Sans doute fallait-il tout le talent d'une Argentine, à la fois romancière et journaliste, à la fois proche et distante de son sujet – en France depuis 1978, elle écrit désormais en français – pour raconter comme elle l'a fait, à la suite d'une impressionnante enquête, le roman vécu de celle dont elle avoue avoir pleuré la mort en cachette, car son père, militant communiste, fut déporté par Peron en Patagonie. Elle avait alors douze ans. Alicia Dujovne, avec l'humour d'un parler natal affiné par celui qu'elle adopte, a su écarter les mythes de la sainte ou de la prostituée avide de pourvoir et de richesses, la légende blanche, noire ou rouge, pour retrouver sous ses masques, le personnage et son mystère, pour en donner comme une image réfractée, en profondeur, dans une série de miroirs. Pour évoquer aussi le « théâtre d'ombres » de ses rapports avec Peron, son époque, ses idées, le péronisme, ce « bric-à-brac qui permet toutes les interprétations », cette terre d'Argentine et ces Argentins en mal de psychanalyse qui se croient toujours Européens alors qu'ils vivent dans un autre espace, un autre temps.

Particulièrement intéressants sont les passages où l'auteur se penche sur les nazis en Argentine, sur Martin Bormann et son supposé trésor dont Evita aurait pu déposer une partie dans un compte numéroté en Suisse.
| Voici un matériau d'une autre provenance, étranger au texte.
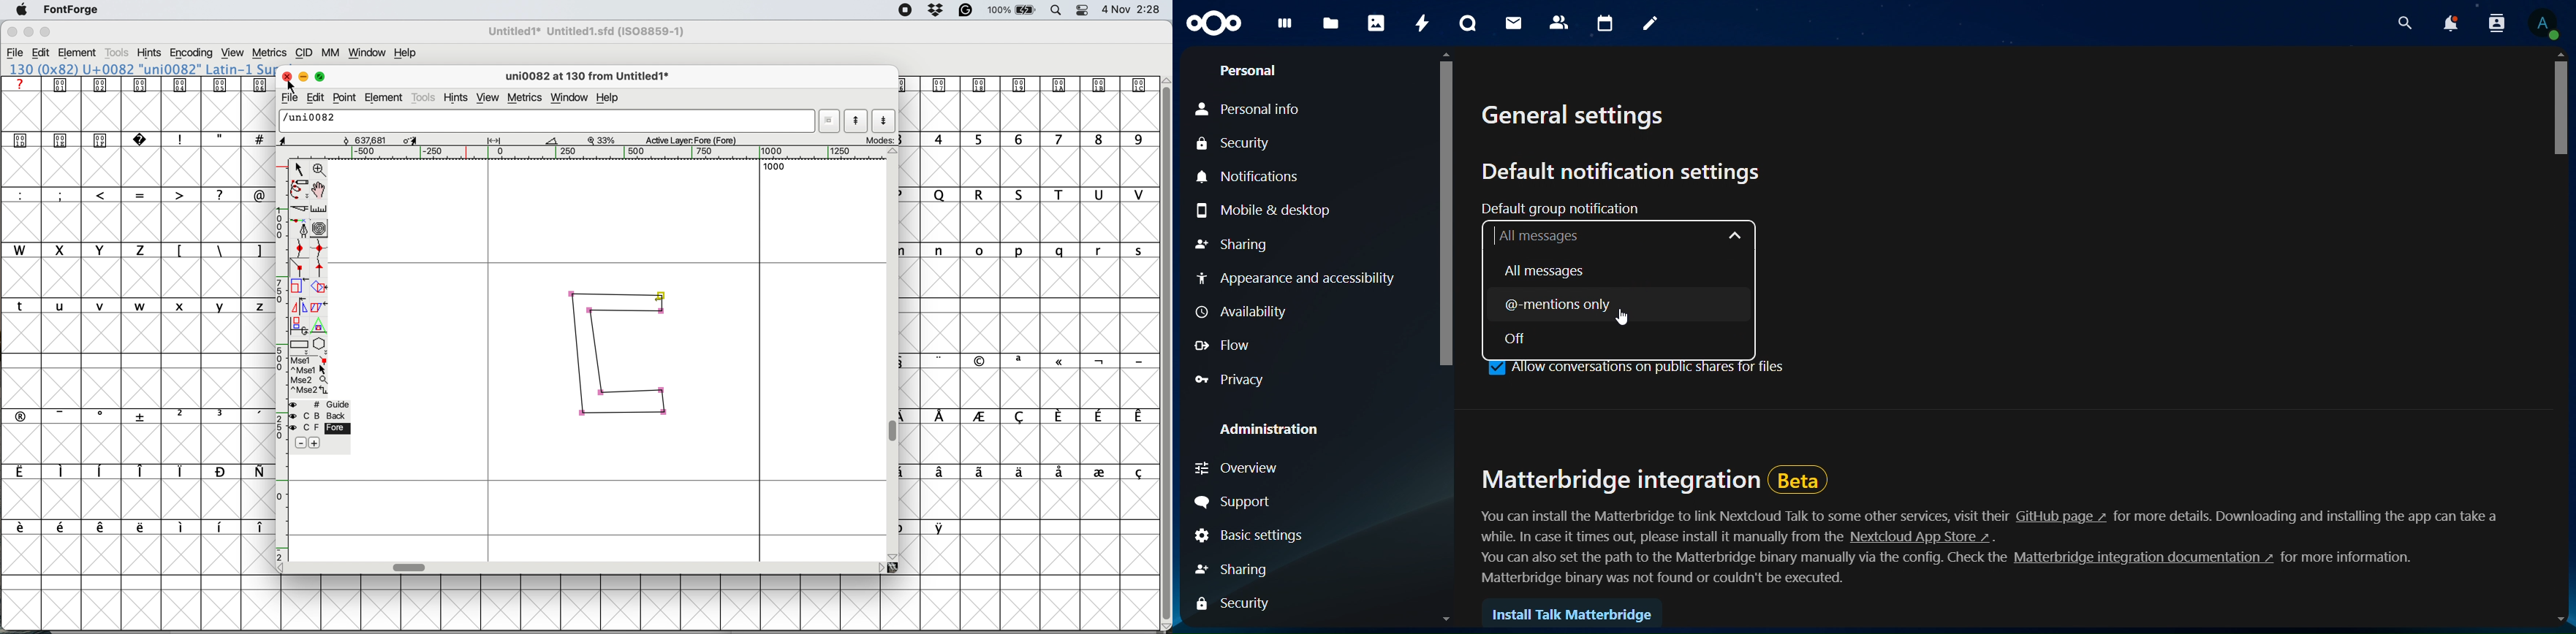 This screenshot has width=2576, height=644. I want to click on privacy, so click(1235, 378).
Il est certain qu'il y a eu beaucoup de morts dans cette affaire : von Feupel, Freud, Dörge, Staud, Leute, et le propre frère d'Eva, Juancito le noceur, « suicidé » un an après le décès de sa sœur. Lui aurait-elle confié le ou les codes secrets dont certains, par la suite, auraient pu profiter, tel Jorge Antonio, ce péroniste de même origine syrienne que le Président Carlos Menem qui vient d'être réélu ?
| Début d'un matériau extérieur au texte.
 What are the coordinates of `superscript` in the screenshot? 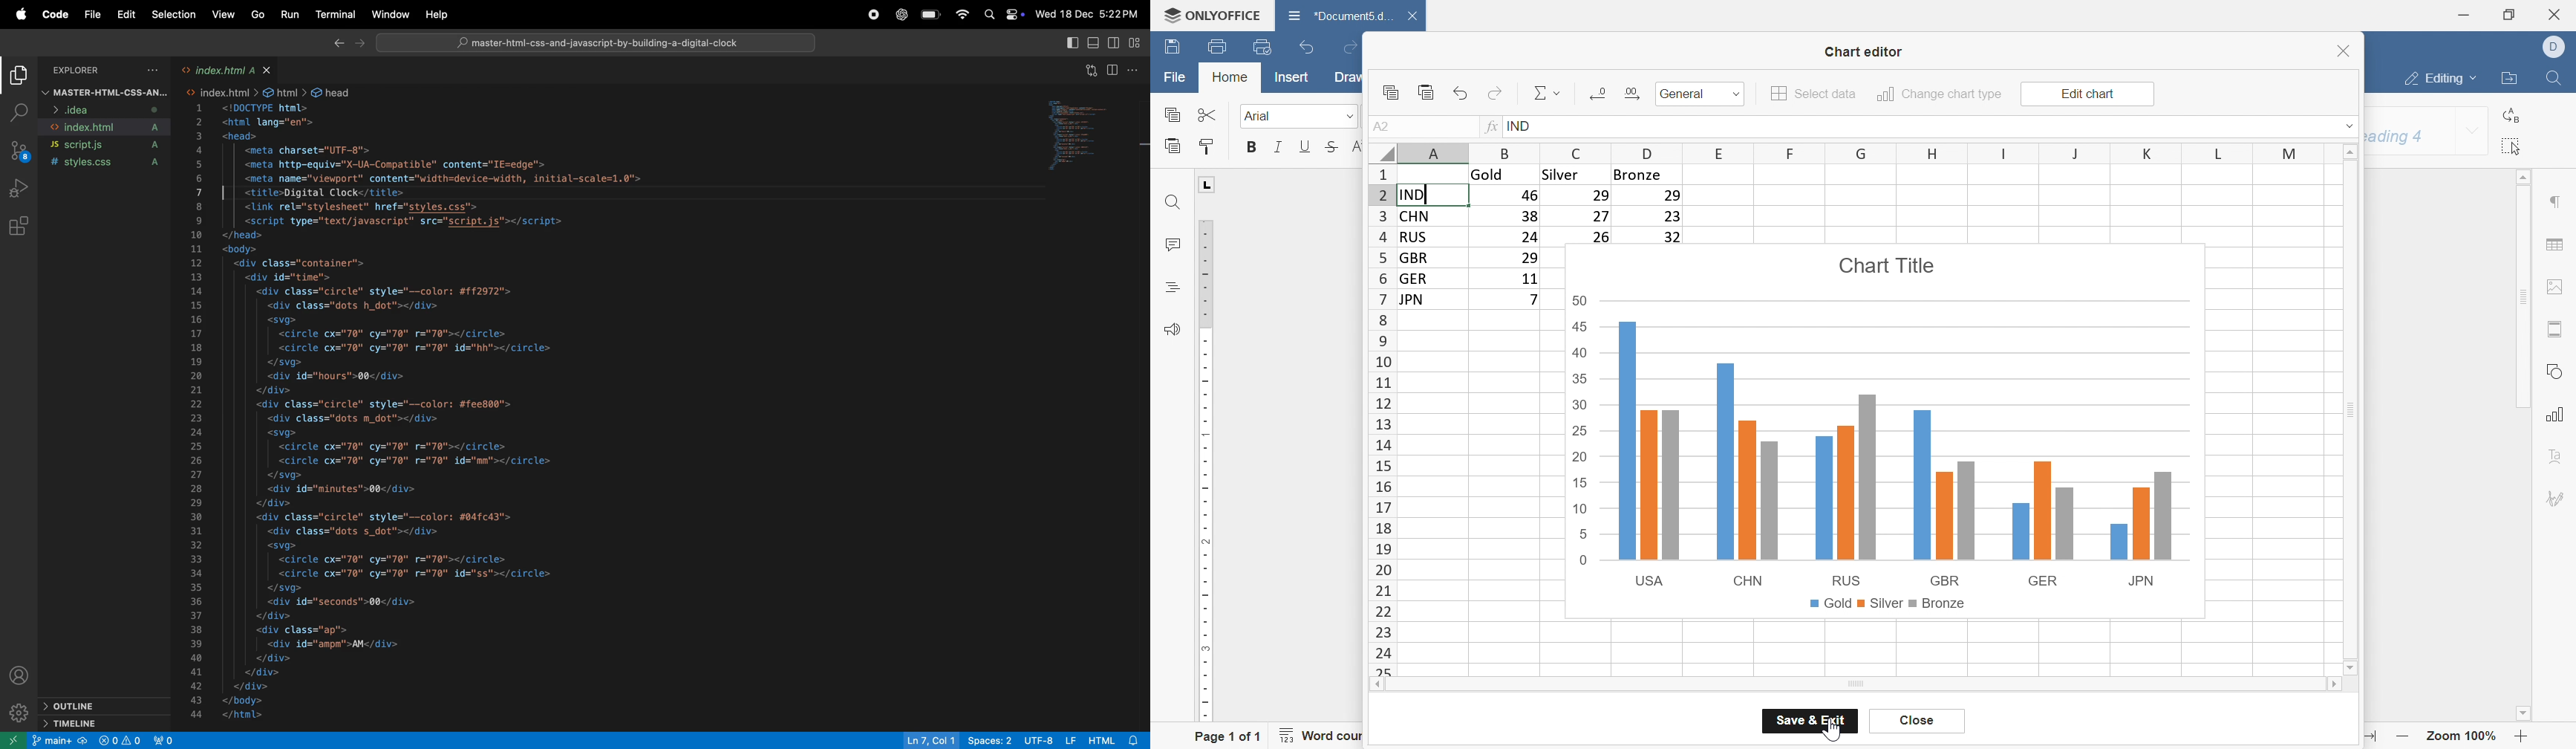 It's located at (1358, 146).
Evita, précise encore sa biographe, « était une gitane » et ne s'attachait à l'argent, au luxe que par amour du spectacle et pour l'action sociale « son unique intérêt, profond, obsessionnel ». Dans cette intention, elle aurait donc pu soustraire certaines sommes à la barbe de Peron et es Allemands, faire « un pied de nez au monde entier pour redonner un lustre de noblesse à l'argent maudit ». Supposition bien risquée.
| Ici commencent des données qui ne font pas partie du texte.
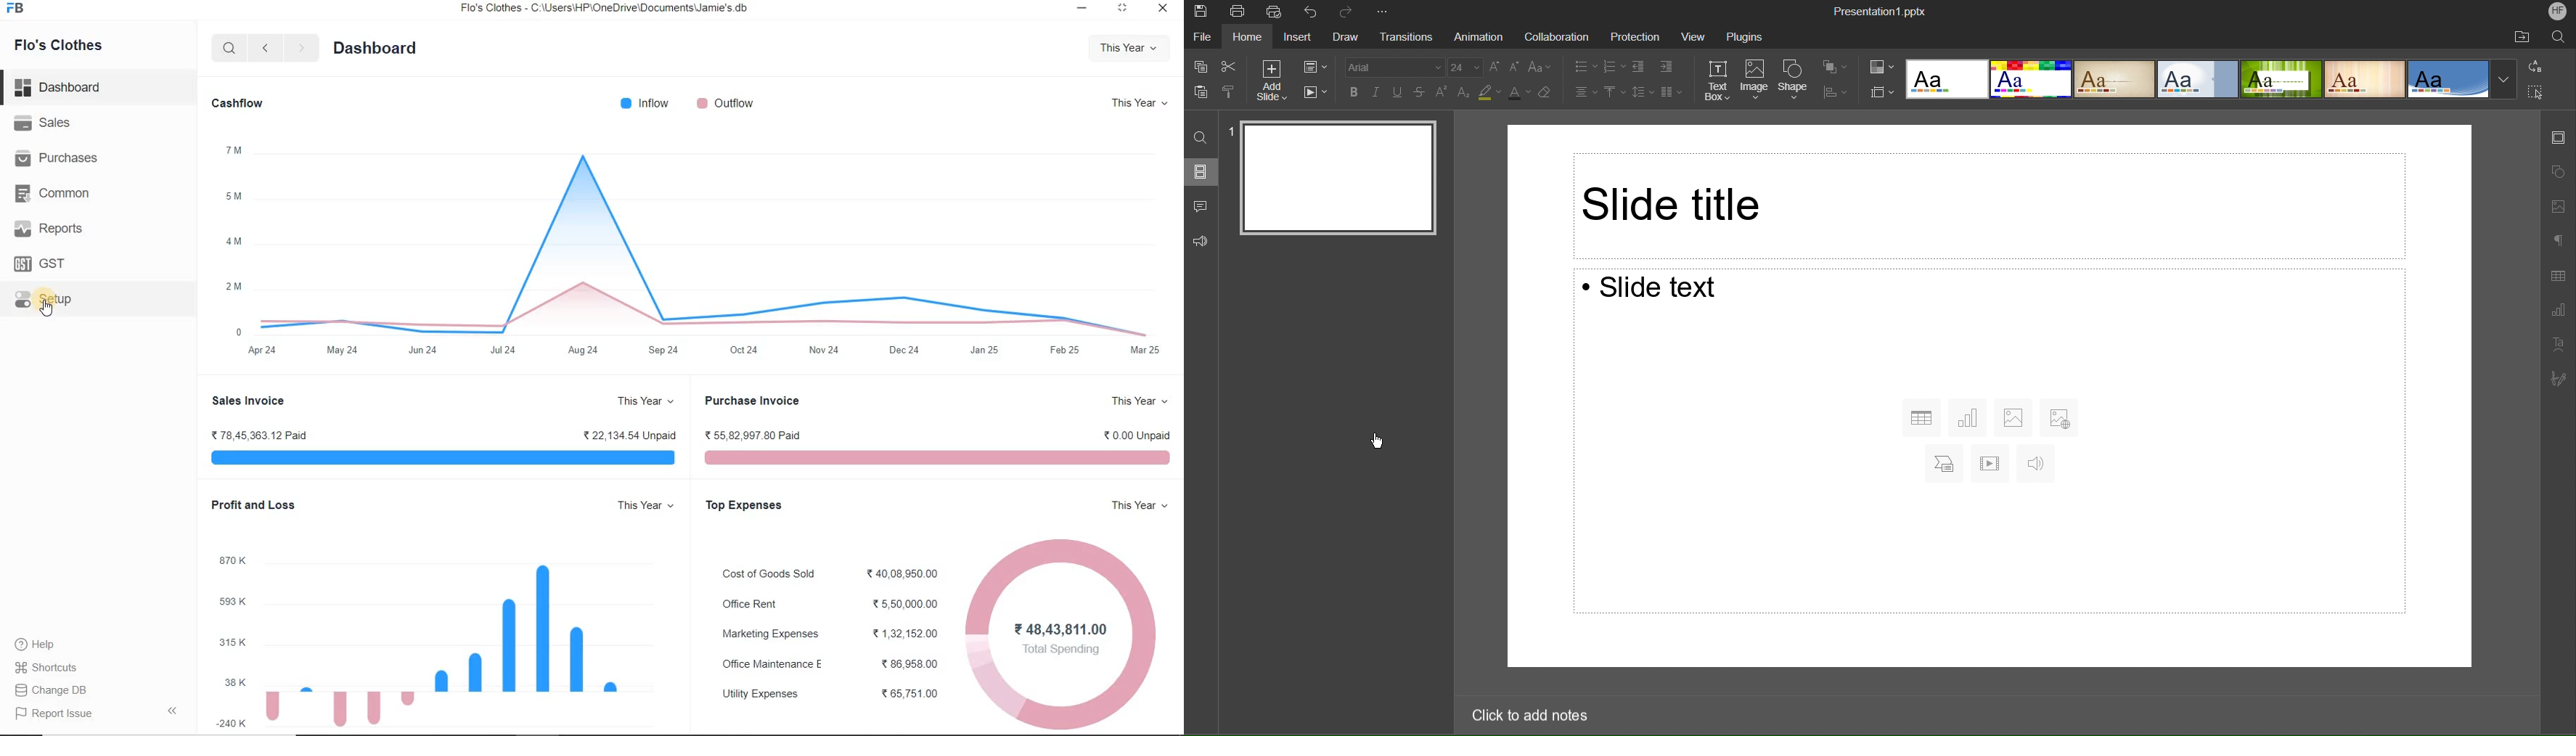 The width and height of the screenshot is (2576, 756). Describe the element at coordinates (1231, 92) in the screenshot. I see `clone formatting` at that location.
Certes, comme elle le souligne enfin, « les versions de l'affaire Bormann sont réitératives et multiples », mais il est dommage que l'auteur de cette excellente biographie passe sous silence l'action subversive des agents soviétiques. On peut lire en complément, à ce sujet, L'Histoire secrète des organisations terroristes de Pierre de Villemarest, qui, dans son tome I, parle entre autre du chantage exercé par les Russes auprès de Peron et d'Evita : ils les menacent de révéler des documents compromettants sur leurs rapports avec les nazis pour les obliger à « gauchir » le régime, en particulier vis-à-vis de l'Église catholique.